• [What you have to do]
Copy the following data line for line without any changes.
-------- Given records --------
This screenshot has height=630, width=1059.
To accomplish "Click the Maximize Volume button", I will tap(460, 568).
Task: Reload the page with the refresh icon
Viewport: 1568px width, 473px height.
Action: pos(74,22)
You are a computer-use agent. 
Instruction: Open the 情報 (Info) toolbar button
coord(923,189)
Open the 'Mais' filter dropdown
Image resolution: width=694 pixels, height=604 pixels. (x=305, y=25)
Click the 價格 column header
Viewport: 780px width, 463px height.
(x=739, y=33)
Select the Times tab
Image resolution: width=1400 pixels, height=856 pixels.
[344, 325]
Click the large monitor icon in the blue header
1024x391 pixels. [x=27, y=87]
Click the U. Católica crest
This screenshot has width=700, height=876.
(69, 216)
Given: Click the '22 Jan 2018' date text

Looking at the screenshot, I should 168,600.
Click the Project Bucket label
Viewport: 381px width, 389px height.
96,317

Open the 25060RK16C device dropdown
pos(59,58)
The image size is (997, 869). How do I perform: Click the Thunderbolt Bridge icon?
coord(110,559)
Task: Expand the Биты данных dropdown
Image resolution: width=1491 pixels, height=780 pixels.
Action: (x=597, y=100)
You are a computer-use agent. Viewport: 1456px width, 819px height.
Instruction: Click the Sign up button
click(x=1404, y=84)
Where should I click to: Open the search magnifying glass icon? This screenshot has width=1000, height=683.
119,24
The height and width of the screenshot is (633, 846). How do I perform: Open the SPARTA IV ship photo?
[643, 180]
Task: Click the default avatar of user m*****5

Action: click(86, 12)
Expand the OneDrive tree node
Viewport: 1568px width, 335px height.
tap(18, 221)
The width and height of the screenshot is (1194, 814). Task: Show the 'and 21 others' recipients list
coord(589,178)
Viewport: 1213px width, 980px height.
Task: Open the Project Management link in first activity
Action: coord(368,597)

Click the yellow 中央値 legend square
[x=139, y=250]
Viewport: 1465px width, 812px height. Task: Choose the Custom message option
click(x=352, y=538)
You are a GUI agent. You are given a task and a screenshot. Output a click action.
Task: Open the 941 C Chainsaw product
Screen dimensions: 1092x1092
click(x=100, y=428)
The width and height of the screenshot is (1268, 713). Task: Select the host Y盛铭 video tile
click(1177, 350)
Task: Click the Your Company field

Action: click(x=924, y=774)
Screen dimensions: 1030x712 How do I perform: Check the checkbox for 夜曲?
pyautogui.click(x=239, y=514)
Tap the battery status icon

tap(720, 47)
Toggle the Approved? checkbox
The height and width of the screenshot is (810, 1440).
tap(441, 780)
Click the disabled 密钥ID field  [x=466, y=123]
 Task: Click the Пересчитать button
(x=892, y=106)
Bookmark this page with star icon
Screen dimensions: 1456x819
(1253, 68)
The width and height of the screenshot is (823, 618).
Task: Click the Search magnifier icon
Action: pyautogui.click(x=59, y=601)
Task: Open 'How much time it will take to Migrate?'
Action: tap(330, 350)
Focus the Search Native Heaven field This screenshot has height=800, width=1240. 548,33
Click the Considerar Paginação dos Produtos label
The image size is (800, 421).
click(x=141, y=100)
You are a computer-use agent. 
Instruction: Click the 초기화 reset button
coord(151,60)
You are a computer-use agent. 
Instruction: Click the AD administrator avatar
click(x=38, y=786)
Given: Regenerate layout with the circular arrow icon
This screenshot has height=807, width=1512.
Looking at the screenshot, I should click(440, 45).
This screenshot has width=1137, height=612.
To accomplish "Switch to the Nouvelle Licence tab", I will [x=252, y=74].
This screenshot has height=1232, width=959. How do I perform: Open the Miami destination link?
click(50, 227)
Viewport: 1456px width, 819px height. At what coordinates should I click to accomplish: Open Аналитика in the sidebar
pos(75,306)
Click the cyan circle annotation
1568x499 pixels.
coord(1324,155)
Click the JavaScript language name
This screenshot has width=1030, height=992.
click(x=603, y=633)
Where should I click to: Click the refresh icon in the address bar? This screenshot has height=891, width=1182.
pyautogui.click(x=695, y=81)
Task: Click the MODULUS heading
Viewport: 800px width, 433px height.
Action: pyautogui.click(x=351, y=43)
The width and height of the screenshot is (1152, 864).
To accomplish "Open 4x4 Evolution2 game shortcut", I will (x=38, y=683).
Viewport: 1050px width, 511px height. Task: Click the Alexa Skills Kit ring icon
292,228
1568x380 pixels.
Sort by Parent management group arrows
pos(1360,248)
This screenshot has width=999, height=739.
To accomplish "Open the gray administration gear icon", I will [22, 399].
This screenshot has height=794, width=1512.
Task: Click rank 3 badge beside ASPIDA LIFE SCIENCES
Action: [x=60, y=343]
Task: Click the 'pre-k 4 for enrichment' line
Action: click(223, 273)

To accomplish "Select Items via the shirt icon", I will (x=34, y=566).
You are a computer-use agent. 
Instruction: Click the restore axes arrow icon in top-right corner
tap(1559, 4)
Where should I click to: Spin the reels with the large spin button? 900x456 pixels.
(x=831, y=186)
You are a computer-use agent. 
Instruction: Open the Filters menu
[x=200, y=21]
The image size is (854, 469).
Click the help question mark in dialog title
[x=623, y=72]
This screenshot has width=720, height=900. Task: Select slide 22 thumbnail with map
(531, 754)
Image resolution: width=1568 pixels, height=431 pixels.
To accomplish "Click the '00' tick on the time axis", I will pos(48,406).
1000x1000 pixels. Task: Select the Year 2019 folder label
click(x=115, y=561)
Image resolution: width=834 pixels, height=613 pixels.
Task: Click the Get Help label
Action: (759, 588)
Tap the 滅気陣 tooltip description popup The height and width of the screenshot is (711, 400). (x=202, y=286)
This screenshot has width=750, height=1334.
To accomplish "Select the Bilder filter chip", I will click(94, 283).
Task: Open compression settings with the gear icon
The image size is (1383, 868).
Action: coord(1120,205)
--------
• [Result]
This screenshot has height=630, width=1059.
To accomplish "Click the Maximize Volume button", I will tap(460, 568).
Task: Reload the page with the refresh icon
Viewport: 1568px width, 473px height.
Action: pos(74,22)
You are a computer-use agent. 
Instruction: Open the 情報 (Info) toolbar button
coord(923,189)
Open the 'Mais' filter dropdown
Image resolution: width=694 pixels, height=604 pixels. (x=305, y=25)
Click the 價格 column header
Viewport: 780px width, 463px height.
(x=739, y=33)
Select the Times tab
Image resolution: width=1400 pixels, height=856 pixels.
[344, 325]
Click the large monitor icon in the blue header
1024x391 pixels. [x=27, y=87]
Click the U. Católica crest
This screenshot has width=700, height=876.
(69, 216)
Given: Click the '22 Jan 2018' date text

Looking at the screenshot, I should 168,600.
Click the Project Bucket label
Viewport: 381px width, 389px height.
96,317

Open the 25060RK16C device dropdown
pos(59,58)
The image size is (997, 869). How do I perform: Click the Thunderbolt Bridge icon?
coord(110,559)
Task: Expand the Биты данных dropdown
Image resolution: width=1491 pixels, height=780 pixels.
Action: (x=597, y=100)
You are a computer-use agent. Viewport: 1456px width, 819px height.
Instruction: Click the Sign up button
click(x=1404, y=84)
Where should I click to: Open the search magnifying glass icon? This screenshot has width=1000, height=683.
119,24
The height and width of the screenshot is (633, 846). How do I perform: Open the SPARTA IV ship photo?
[643, 180]
Task: Click the default avatar of user m*****5

Action: click(86, 12)
Expand the OneDrive tree node
Viewport: 1568px width, 335px height.
tap(18, 221)
The width and height of the screenshot is (1194, 814). Task: Show the 'and 21 others' recipients list
coord(589,178)
Viewport: 1213px width, 980px height.
Task: Open the Project Management link in first activity
Action: coord(368,597)

Click the yellow 中央値 legend square
[x=139, y=250]
Viewport: 1465px width, 812px height. Task: Choose the Custom message option
click(x=352, y=538)
You are a GUI agent. You are given a task and a screenshot. Output a click action.
Task: Open the 941 C Chainsaw product
Screen dimensions: 1092x1092
click(x=100, y=428)
The width and height of the screenshot is (1268, 713). Task: Select the host Y盛铭 video tile
click(1177, 350)
Task: Click the Your Company field

Action: click(x=924, y=774)
Screen dimensions: 1030x712 How do I perform: Check the checkbox for 夜曲?
pyautogui.click(x=239, y=514)
Tap the battery status icon

tap(720, 47)
Toggle the Approved? checkbox
The height and width of the screenshot is (810, 1440).
tap(441, 780)
Click the disabled 密钥ID field  [x=466, y=123]
 Task: Click the Пересчитать button
(x=892, y=106)
Bookmark this page with star icon
Screen dimensions: 1456x819
(1253, 68)
The width and height of the screenshot is (823, 618).
Task: Click the Search magnifier icon
Action: pyautogui.click(x=59, y=601)
Task: Open 'How much time it will take to Migrate?'
Action: tap(330, 350)
Focus the Search Native Heaven field This screenshot has height=800, width=1240. 548,33
Click the Considerar Paginação dos Produtos label
The image size is (800, 421).
click(x=141, y=100)
You are a computer-use agent. 
Instruction: Click the 초기화 reset button
coord(151,60)
You are a computer-use agent. 
Instruction: Click the AD administrator avatar
click(x=38, y=786)
Given: Regenerate layout with the circular arrow icon
This screenshot has height=807, width=1512.
Looking at the screenshot, I should click(440, 45).
This screenshot has width=1137, height=612.
To accomplish "Switch to the Nouvelle Licence tab", I will [x=252, y=74].
This screenshot has height=1232, width=959. How do I perform: Open the Miami destination link?
click(50, 227)
Viewport: 1456px width, 819px height. At what coordinates should I click to accomplish: Open Аналитика in the sidebar
pos(75,306)
Click the cyan circle annotation
1568x499 pixels.
coord(1324,155)
Click the JavaScript language name
This screenshot has width=1030, height=992.
click(x=603, y=633)
Where should I click to: Click the refresh icon in the address bar? This screenshot has height=891, width=1182.
pyautogui.click(x=695, y=81)
Task: Click the MODULUS heading
Viewport: 800px width, 433px height.
Action: pyautogui.click(x=351, y=43)
The width and height of the screenshot is (1152, 864).
To accomplish "Open 4x4 Evolution2 game shortcut", I will (x=38, y=683).
Viewport: 1050px width, 511px height. Task: Click the Alexa Skills Kit ring icon
292,228
1568x380 pixels.
Sort by Parent management group arrows
pos(1360,248)
This screenshot has width=999, height=739.
To accomplish "Open the gray administration gear icon", I will [22, 399].
This screenshot has height=794, width=1512.
Task: Click rank 3 badge beside ASPIDA LIFE SCIENCES
Action: [x=60, y=343]
Task: Click the 'pre-k 4 for enrichment' line
Action: click(223, 273)

To accomplish "Select Items via the shirt icon", I will (x=34, y=566).
You are a computer-use agent. 
Instruction: Click the restore axes arrow icon in top-right corner
tap(1559, 4)
Where should I click to: Spin the reels with the large spin button? 900x456 pixels.
(x=831, y=186)
You are a computer-use agent. 
Instruction: Open the Filters menu
[x=200, y=21]
The image size is (854, 469).
Click the help question mark in dialog title
[x=623, y=72]
This screenshot has width=720, height=900. Task: Select slide 22 thumbnail with map
(531, 754)
Image resolution: width=1568 pixels, height=431 pixels.
To accomplish "Click the '00' tick on the time axis", I will pos(48,406).
1000x1000 pixels. Task: Select the Year 2019 folder label
click(x=115, y=561)
Image resolution: width=834 pixels, height=613 pixels.
Task: Click the Get Help label
Action: (759, 588)
Tap the 滅気陣 tooltip description popup The height and width of the screenshot is (711, 400). (x=202, y=286)
This screenshot has width=750, height=1334.
To accomplish "Select the Bilder filter chip", I will click(94, 283).
Task: Open compression settings with the gear icon
The image size is (1383, 868).
Action: coord(1120,205)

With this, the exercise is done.